You’ll also find the Stone Hill vineyards beautiful. They’re featured in the photo at the top of this article.
On the other hand, if you’re more interested in the winery tour and wine-making process, I highly recommend you visit the Hermanhoff Winery built in 1852. While Stone Hill used the premises for growing mushrooms after prohibition, at Hermanhoff they operated as a boarding house. In the 1970s, when they turned again to wine-making there was lots to do.
But it’s easy to see they were up to the task as you can see from the beautifully restored (once covered with layers of paint) bricks in the photo below. In fact, 10 of the stone cellars have been placed on the National Register of Historic Places.
Adam Puchta Winery
The Adam Puchta Winery opened in 1885. However, unlike most Missouri wineries, it didn’t shut down during Prohibition. Instead, they made fruit wines and dandelion wines without alcohol.
Here, I found a favorite red wine, which is odd for me as I generally prefer white. Or maybe the name captured my interest — Cat’s Meow. Best served cold, this semi-sweet red wine reminded me of home-made jam with its flavors of plum, dark cherry, and currant.
If you’re looking for wide-open vistas and a river running by, then a visit to OakGlenn should be on your list. I certainly enjoyed the scenery!
Here, my fav was a white wine, Niagara. But then again, I love apricot jam and this sweet wine really reminded me of it! It’s made, of course, with the Niagara grape. Moonbeam Medody with its essence of peach was runner-up for me.
Cindy and Tony Montelle, owners of Montelle Winery, shared a lot of the history of Missouri’s wine industry with me. There, I learned that on June 20, 1980, Missouri was the first area recognized as a federally designated American Viticultural Area with the Augusta AVA.
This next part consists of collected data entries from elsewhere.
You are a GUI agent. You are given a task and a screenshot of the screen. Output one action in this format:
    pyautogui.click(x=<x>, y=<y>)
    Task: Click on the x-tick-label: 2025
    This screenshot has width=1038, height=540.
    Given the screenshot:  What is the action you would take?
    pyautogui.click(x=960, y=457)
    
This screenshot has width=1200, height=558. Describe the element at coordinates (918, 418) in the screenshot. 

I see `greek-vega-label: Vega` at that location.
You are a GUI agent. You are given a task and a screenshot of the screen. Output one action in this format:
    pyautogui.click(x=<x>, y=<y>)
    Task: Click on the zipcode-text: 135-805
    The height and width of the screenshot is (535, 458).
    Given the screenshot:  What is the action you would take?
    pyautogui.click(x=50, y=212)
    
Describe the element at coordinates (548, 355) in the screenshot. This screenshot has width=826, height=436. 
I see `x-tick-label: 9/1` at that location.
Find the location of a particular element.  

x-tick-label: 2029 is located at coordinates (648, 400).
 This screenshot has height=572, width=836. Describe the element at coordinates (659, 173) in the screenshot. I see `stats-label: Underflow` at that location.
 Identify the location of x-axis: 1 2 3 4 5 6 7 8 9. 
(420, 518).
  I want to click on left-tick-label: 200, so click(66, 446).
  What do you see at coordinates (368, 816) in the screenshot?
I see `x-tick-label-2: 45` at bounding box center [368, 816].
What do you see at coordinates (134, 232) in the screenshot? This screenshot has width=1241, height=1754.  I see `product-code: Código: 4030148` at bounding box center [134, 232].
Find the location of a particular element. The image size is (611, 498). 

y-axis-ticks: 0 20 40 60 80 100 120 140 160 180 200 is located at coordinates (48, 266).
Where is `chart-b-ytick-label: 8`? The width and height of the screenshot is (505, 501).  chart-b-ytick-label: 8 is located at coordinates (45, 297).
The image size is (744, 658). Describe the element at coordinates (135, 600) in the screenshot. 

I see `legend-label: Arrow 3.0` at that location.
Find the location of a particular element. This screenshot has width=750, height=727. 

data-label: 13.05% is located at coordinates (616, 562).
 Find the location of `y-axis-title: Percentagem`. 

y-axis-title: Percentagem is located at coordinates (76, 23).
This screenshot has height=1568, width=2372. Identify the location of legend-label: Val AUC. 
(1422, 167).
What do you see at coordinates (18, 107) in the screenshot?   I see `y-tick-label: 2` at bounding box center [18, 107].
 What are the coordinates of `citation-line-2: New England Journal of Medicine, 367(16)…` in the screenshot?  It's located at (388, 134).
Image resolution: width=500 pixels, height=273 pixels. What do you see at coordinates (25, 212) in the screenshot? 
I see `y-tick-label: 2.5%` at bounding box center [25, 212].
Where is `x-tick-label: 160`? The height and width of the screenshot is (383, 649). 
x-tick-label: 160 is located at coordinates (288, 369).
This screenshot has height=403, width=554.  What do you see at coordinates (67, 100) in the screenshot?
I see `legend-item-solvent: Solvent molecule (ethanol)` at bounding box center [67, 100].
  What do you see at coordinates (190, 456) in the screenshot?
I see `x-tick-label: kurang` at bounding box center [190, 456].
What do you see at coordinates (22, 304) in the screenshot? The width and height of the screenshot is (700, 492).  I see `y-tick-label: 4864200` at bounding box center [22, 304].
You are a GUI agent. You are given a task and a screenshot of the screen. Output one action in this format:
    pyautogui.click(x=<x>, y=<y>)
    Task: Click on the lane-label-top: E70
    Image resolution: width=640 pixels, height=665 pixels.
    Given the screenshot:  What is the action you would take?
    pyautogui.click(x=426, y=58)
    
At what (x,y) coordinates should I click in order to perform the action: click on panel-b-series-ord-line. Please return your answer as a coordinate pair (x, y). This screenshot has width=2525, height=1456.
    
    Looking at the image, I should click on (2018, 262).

While viticultural area sounds confusing, the term simply means it’s a designated wine grape-growing region in the United States distinguishable by geographic features. And that, of course, takes us back to the Menfro silt loam soil found in Missouri.
In fact, Montelle Winery has 100 acres of grapevines, along with organic gardens, when I visited. My favorite wines there? The Vidal Blanc Ice Wine and River Country White.
From Montelle, it was off to Mount Pleasant, also in Augusta. Mount Pleasant’s history goes all the way back to 1859, like many others in the state. After their vineyards were burned out in 1920, during prohibition, the business ended until 1966 when the current owners’ relatives purchased it and started out again.
When you’re ready to try the wine in their spacious 4,000 square foot tasting room, I’d suggest their award-winning Merlot Augusta and 2009 Vignoles Augusta, Missouri.
And finally for the last stop on my amazing tour — Canterbury Hill Winery in the state capital, Jefferson City. When you visit, make sure you take time to enjoy a meal in their restaurant as well as some of their fine wines. I always love creative names and Canterbury Hill kept theirs in line with the winery name. Their wine list includes Canterbury’s Tale, Excalibur, and Red Tower.
I found their wines as fine as their names suggested!
Missouri Winery Tour
Here’s a Google map of all of the wineries I visited. Have fun exploring and tasting Missouri’s best!
I visited these wineries on a trip hosted by the State of Missouri for a week of traveling along the Katy Trail in Missouri–-thank you, it was amazing! I’d also like to thank the Beenders-Walker group for organizing the trip and taking such awesome care of my needs along the way.
Historical statistics on Hermann’s wine production are from the Hermann Official Visitor Information at: http://visithermann.com/taste-tour/wine-history/
About the Photo
The photo in the header above was taken at the Stone Hill Winery in Hermann, Missouri.